Chi ha interesse a diffondere odio, rabbia, paura? I famosi haters (odiatori) sono sul libro-paga di qualcuno?
Chiunque può affermare qualsiasi cosa senza timore di essere smentito, anzi più esprime sensazionalismo e più è probabile che i social e i talkshow gli diano spazio e credito, molto soddisfatti e compiaciuti dell’impennarsi di audience e consenso.
Freud scriveva che una massa di persone è impulsiva, mutevole, straordinariamente influenzabile, credula e acritica. La massa non conosce spirito critico né incertezze.
La psicologia della massa comporta la compressione della personalità individuale cosciente e consapevole e, nel contempo, la canalizzazione di pensieri e sentimenti in una direzione comune. Il tutto conduce all’affermazione prepotente di schemi comuni e condivisi, superando quelli individuali.
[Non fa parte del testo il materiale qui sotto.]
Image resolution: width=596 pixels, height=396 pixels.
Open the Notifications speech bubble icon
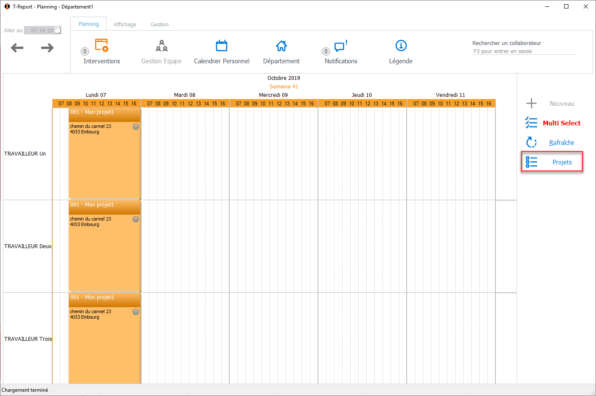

Ogni individuo del gruppo si sente in obbligo di evitare critiche penetranti che potrebbero portare ad uno scontro coi membri del gruppo.
Tutto ciò conduce inevitabilmente al deterioramento dell’efficienza mentale, dell’attenzione e dell’intelligenza critica dell’individuo.
Questo fenomeno ha iniziato ad interessare crescentemente anche il mondo delle imprese, per le quali la comunicazione al pubblico è diventata strumento fondamentale nel tentativo di combattere le fake news che stanno iniziando a creare seri problemi alla reputazione delle imprese stesse.
A tale proposito:
• il 71% dei Clienti intende acquistare beni e servizi da imprese che riflettono concretamente i valori in cui costoro credono: responsabilità, sostenibilità sociale ed ambientale, onestà, fiducia (ricerca Accenture 2019 – 30mila interviste)
• il 47% ha smesso di acquistare a causa di comportamenti aziendali non in linea con la propria etica personale (rapporto Reputation Institute 2020 – 40mila interviste)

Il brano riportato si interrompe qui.